Could you print out every entry, character for character?

=== Begin Enclosure ===

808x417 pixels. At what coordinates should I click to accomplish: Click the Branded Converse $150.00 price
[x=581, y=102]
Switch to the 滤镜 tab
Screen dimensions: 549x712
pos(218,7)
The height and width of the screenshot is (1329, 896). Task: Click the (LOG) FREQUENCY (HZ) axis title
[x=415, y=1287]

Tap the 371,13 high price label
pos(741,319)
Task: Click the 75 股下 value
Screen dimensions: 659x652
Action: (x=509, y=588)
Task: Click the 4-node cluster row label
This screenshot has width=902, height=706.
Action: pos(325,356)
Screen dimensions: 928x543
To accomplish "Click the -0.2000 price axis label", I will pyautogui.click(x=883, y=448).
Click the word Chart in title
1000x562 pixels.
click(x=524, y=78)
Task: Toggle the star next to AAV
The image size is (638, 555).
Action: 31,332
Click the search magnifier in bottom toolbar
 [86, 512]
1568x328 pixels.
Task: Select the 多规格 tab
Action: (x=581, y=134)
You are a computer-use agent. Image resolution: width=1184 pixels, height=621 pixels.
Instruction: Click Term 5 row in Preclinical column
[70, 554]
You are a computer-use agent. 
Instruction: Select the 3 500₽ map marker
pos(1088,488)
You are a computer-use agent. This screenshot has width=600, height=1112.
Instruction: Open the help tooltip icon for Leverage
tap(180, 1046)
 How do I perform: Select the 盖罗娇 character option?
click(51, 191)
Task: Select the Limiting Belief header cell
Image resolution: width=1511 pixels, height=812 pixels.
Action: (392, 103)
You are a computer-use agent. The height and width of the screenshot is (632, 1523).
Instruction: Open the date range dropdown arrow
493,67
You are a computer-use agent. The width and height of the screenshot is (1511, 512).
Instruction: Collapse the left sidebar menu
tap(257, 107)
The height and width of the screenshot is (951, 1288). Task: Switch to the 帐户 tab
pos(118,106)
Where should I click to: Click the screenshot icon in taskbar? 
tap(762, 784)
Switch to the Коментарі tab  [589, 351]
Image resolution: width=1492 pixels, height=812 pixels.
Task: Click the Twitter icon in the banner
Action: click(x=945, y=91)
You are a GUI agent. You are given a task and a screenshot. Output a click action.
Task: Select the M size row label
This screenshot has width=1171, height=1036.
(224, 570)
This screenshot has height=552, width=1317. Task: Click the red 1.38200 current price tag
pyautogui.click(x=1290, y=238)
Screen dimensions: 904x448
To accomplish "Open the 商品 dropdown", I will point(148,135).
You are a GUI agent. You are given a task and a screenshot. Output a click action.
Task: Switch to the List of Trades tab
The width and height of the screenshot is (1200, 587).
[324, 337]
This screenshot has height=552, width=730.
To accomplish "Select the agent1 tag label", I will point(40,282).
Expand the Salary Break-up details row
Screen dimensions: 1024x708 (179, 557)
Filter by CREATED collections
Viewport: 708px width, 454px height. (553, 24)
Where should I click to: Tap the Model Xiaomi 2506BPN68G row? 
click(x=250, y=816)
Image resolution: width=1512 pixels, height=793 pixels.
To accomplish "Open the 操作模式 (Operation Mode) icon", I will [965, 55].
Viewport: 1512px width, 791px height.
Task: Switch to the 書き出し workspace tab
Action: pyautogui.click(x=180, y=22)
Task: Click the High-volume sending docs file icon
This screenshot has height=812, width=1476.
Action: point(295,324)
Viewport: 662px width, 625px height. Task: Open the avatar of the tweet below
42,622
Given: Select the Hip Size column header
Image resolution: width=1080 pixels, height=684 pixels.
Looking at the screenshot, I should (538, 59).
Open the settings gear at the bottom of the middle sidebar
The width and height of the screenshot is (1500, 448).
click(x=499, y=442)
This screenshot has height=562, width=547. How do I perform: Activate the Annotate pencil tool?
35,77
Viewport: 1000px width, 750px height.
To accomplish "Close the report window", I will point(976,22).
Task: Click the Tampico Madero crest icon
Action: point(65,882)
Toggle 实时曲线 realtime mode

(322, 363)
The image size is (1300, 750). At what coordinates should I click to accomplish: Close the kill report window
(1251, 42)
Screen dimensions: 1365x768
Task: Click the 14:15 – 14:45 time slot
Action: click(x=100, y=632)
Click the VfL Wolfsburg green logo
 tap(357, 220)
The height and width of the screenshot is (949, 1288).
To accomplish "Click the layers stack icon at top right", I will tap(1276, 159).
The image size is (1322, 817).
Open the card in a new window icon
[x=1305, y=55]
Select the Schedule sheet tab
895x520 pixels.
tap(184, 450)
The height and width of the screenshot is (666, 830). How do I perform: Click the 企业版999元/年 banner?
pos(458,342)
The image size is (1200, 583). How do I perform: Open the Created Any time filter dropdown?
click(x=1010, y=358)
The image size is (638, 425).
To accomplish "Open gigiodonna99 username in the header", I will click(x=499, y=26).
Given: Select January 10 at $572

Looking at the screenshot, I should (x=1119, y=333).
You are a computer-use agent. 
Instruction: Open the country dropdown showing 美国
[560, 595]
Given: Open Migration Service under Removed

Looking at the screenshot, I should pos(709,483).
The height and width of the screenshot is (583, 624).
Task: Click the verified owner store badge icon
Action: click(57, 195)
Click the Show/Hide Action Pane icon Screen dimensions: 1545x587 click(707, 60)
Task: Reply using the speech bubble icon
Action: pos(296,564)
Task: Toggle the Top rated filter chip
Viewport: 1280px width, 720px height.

=== End Enclosure ===

### Answer section
808x417 pixels. At what coordinates should I click to accomplish: Click the Branded Converse $150.00 price
[x=581, y=102]
Switch to the 滤镜 tab
Screen dimensions: 549x712
pos(218,7)
The height and width of the screenshot is (1329, 896). Task: Click the (LOG) FREQUENCY (HZ) axis title
[x=415, y=1287]

Tap the 371,13 high price label
pos(741,319)
Task: Click the 75 股下 value
Screen dimensions: 659x652
Action: (x=509, y=588)
Task: Click the 4-node cluster row label
This screenshot has width=902, height=706.
Action: pos(325,356)
Screen dimensions: 928x543
To accomplish "Click the -0.2000 price axis label", I will pyautogui.click(x=883, y=448).
Click the word Chart in title
1000x562 pixels.
click(x=524, y=78)
Task: Toggle the star next to AAV
The image size is (638, 555).
Action: 31,332
Click the search magnifier in bottom toolbar
 [86, 512]
1568x328 pixels.
Task: Select the 多规格 tab
Action: (x=581, y=134)
You are a computer-use agent. Image resolution: width=1184 pixels, height=621 pixels.
Instruction: Click Term 5 row in Preclinical column
[70, 554]
You are a computer-use agent. 
Instruction: Select the 3 500₽ map marker
pos(1088,488)
You are a computer-use agent. This screenshot has width=600, height=1112.
Instruction: Open the help tooltip icon for Leverage
tap(180, 1046)
 How do I perform: Select the 盖罗娇 character option?
click(51, 191)
Task: Select the Limiting Belief header cell
Image resolution: width=1511 pixels, height=812 pixels.
Action: (392, 103)
You are a computer-use agent. The height and width of the screenshot is (632, 1523).
Instruction: Open the date range dropdown arrow
493,67
You are a computer-use agent. The width and height of the screenshot is (1511, 512).
Instruction: Collapse the left sidebar menu
tap(257, 107)
The height and width of the screenshot is (951, 1288). Task: Switch to the 帐户 tab
pos(118,106)
Where should I click to: Click the screenshot icon in taskbar? 
tap(762, 784)
Switch to the Коментарі tab  [589, 351]
Image resolution: width=1492 pixels, height=812 pixels.
Task: Click the Twitter icon in the banner
Action: click(x=945, y=91)
You are a GUI agent. You are given a task and a screenshot. Output a click action.
Task: Select the M size row label
This screenshot has width=1171, height=1036.
(224, 570)
This screenshot has height=552, width=1317. Task: Click the red 1.38200 current price tag
pyautogui.click(x=1290, y=238)
Screen dimensions: 904x448
To accomplish "Open the 商品 dropdown", I will point(148,135).
You are a GUI agent. You are given a task and a screenshot. Output a click action.
Task: Switch to the List of Trades tab
The width and height of the screenshot is (1200, 587).
[324, 337]
This screenshot has height=552, width=730.
To accomplish "Select the agent1 tag label", I will point(40,282).
Expand the Salary Break-up details row
Screen dimensions: 1024x708 (179, 557)
Filter by CREATED collections
Viewport: 708px width, 454px height. (553, 24)
Where should I click to: Tap the Model Xiaomi 2506BPN68G row? 
click(x=250, y=816)
Image resolution: width=1512 pixels, height=793 pixels.
To accomplish "Open the 操作模式 (Operation Mode) icon", I will [965, 55].
Viewport: 1512px width, 791px height.
Task: Switch to the 書き出し workspace tab
Action: pyautogui.click(x=180, y=22)
Task: Click the High-volume sending docs file icon
This screenshot has height=812, width=1476.
Action: point(295,324)
Viewport: 662px width, 625px height. Task: Open the avatar of the tweet below
42,622
Given: Select the Hip Size column header
Image resolution: width=1080 pixels, height=684 pixels.
Looking at the screenshot, I should (538, 59).
Open the settings gear at the bottom of the middle sidebar
The width and height of the screenshot is (1500, 448).
click(x=499, y=442)
This screenshot has height=562, width=547. How do I perform: Activate the Annotate pencil tool?
35,77
Viewport: 1000px width, 750px height.
To accomplish "Close the report window", I will point(976,22).
Task: Click the Tampico Madero crest icon
Action: point(65,882)
Toggle 实时曲线 realtime mode

(322, 363)
The image size is (1300, 750). At what coordinates should I click to accomplish: Close the kill report window
(1251, 42)
Screen dimensions: 1365x768
Task: Click the 14:15 – 14:45 time slot
Action: click(x=100, y=632)
Click the VfL Wolfsburg green logo
 tap(357, 220)
The height and width of the screenshot is (949, 1288).
To accomplish "Click the layers stack icon at top right", I will tap(1276, 159).
The image size is (1322, 817).
Open the card in a new window icon
[x=1305, y=55]
Select the Schedule sheet tab
895x520 pixels.
tap(184, 450)
The height and width of the screenshot is (666, 830). How do I perform: Click the 企业版999元/年 banner?
pos(458,342)
The image size is (1200, 583). How do I perform: Open the Created Any time filter dropdown?
click(x=1010, y=358)
The image size is (638, 425).
To accomplish "Open gigiodonna99 username in the header", I will click(x=499, y=26).
Given: Select January 10 at $572

Looking at the screenshot, I should (x=1119, y=333).
You are a computer-use agent. 
Instruction: Open the country dropdown showing 美国
[560, 595]
Given: Open Migration Service under Removed

Looking at the screenshot, I should pos(709,483).
The height and width of the screenshot is (583, 624).
Task: Click the verified owner store badge icon
Action: click(57, 195)
Click the Show/Hide Action Pane icon Screen dimensions: 1545x587 click(707, 60)
Task: Reply using the speech bubble icon
Action: pos(296,564)
Task: Toggle the Top rated filter chip
Viewport: 1280px width, 720px height.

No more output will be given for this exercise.